Starting a new habit is exciting. We imagine how great life will be once we’re meditating daily, working out consistently, or eating healthier.
But a week later? Life happens. Motivation fades. The habit disappears.
So how do we make a habit stick?
Step 1: Start Small — Really Small
Make the habit so easy you can’t say no. Want to meditate? Start with 2 minutes. Want to journal? Write one sentence.
Small wins build momentum.
Step 2: Anchor It to an Existing Routine
Link your new habit to something you already do:
- After I brush my teeth, I’ll stretch for 1 minute.

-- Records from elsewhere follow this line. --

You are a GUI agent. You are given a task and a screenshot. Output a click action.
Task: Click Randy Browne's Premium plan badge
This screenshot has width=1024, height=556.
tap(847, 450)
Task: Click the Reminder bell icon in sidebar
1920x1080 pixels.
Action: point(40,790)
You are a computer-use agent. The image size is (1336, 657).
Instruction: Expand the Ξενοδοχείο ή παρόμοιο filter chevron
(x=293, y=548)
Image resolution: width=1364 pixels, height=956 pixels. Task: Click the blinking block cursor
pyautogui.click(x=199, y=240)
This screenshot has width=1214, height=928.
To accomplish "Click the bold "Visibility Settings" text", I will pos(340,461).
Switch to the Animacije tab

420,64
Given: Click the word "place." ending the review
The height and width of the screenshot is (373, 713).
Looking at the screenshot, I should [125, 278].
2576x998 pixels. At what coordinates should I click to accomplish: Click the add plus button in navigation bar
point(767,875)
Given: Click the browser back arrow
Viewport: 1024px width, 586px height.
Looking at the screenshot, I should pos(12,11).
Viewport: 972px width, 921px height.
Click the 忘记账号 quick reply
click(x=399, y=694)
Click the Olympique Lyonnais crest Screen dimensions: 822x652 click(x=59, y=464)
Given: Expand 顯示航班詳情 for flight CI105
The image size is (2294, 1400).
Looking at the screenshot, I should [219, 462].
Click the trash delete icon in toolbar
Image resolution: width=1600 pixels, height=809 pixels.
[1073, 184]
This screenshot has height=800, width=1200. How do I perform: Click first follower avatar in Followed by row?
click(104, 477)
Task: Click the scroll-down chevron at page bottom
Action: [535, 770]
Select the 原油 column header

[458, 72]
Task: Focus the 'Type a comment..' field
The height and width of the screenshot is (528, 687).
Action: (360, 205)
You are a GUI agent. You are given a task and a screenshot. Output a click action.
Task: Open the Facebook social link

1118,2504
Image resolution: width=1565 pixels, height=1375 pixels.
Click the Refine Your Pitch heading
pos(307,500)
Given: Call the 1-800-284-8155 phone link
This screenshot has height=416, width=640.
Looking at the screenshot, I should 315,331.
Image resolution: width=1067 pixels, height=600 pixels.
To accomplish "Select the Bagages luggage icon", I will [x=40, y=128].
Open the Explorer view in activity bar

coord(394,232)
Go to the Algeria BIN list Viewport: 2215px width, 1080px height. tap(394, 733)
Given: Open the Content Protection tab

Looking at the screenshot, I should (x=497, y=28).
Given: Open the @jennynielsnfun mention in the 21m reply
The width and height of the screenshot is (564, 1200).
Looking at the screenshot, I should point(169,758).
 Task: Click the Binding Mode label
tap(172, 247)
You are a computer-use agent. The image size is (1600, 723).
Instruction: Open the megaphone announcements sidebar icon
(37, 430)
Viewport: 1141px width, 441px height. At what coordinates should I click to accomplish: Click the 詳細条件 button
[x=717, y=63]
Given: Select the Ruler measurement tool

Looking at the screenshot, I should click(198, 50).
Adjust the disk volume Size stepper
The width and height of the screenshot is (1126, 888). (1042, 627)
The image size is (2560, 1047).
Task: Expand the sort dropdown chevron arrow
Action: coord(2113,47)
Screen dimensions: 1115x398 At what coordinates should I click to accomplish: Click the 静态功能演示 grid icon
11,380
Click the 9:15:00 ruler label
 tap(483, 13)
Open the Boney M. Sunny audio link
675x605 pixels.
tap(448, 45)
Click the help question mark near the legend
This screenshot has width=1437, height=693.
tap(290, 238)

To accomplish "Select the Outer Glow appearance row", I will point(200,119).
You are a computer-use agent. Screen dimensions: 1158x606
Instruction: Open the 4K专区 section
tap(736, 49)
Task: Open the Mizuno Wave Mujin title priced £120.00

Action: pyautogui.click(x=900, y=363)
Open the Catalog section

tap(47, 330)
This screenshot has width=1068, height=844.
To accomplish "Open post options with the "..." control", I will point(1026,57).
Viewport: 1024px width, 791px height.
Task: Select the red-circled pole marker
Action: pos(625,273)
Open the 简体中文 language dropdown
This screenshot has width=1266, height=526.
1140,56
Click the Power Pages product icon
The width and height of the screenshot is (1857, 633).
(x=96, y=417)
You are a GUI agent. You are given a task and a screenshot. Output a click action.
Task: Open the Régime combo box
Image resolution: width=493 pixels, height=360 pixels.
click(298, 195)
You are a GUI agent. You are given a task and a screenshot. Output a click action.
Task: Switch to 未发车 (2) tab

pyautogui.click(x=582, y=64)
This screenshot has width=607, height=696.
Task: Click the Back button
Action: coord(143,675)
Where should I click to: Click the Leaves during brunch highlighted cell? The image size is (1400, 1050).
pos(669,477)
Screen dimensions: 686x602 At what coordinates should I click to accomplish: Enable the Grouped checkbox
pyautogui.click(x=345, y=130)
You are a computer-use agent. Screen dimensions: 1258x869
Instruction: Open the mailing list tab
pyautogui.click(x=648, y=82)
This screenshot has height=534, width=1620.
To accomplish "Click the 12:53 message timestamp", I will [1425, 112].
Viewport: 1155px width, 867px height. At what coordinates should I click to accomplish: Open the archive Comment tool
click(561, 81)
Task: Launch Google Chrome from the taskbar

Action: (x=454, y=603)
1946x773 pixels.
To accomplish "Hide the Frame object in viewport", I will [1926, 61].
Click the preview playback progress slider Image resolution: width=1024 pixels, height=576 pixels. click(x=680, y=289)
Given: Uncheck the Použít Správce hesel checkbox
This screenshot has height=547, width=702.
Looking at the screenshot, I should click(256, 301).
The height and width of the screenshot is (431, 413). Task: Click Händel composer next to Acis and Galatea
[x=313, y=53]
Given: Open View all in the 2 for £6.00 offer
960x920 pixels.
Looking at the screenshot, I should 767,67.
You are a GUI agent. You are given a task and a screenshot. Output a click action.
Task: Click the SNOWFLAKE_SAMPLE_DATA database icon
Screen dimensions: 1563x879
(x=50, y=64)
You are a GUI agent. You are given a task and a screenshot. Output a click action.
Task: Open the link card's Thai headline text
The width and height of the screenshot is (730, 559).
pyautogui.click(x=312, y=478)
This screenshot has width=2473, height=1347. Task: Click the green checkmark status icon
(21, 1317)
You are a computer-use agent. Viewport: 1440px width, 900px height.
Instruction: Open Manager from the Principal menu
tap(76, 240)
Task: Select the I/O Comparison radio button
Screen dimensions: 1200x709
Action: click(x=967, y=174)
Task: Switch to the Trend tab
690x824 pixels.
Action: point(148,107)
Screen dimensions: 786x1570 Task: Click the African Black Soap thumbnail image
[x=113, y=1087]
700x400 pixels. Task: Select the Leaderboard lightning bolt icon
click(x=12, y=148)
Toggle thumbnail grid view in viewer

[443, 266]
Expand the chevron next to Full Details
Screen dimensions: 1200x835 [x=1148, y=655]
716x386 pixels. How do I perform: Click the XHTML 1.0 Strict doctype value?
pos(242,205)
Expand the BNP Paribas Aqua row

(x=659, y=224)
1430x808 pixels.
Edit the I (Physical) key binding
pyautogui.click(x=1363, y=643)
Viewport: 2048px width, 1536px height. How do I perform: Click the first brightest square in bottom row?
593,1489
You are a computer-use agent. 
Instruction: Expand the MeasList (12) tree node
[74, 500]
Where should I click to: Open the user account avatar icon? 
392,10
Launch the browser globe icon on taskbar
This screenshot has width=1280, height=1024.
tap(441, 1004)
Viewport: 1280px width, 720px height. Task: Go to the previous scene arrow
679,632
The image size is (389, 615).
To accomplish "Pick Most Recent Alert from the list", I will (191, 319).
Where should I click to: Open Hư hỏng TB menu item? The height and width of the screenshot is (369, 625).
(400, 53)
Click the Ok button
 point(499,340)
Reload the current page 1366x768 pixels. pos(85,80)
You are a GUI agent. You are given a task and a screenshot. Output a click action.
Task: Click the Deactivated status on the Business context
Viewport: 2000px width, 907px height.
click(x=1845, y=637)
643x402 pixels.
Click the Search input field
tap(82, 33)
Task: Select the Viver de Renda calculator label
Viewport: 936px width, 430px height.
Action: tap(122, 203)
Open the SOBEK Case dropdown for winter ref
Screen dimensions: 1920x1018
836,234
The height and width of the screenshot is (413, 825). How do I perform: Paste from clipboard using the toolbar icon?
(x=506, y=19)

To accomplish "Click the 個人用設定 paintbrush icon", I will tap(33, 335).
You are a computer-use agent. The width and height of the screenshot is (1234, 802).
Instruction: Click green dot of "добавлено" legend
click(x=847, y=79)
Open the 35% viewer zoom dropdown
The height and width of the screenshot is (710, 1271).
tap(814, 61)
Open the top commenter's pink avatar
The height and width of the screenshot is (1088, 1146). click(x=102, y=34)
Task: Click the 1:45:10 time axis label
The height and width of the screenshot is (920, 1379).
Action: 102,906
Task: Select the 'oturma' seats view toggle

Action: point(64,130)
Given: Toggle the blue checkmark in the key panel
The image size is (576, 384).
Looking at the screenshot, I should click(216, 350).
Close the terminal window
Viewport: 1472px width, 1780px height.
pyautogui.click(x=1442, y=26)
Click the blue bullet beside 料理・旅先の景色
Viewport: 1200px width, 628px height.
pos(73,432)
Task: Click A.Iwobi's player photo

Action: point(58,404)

- After I pour coffee, I’ll write in my journal.
This creates a habit “trigger.”
Step 3: Use Visual Cues and Reminders
Leave your workout clothes out. Put a sticky note on the fridge. Set a phone reminder.
Visibility helps repetition.
Step 4: Track It — But Don’t Judge
Use a habit tracker or checkmark system. Seeing progress is motivating — even if it’s imperfect.
Step 5: Focus on Identity, Not Outcomes
Instead of “I want to run 3x/week,” think: “I’m the kind of person who moves daily.” Habits stick better when they align with who you believe you are.
Don’t wait for perfect motivation. Build systems that support the person you want to become.
One day missed is a blip. Two days missed is a decision.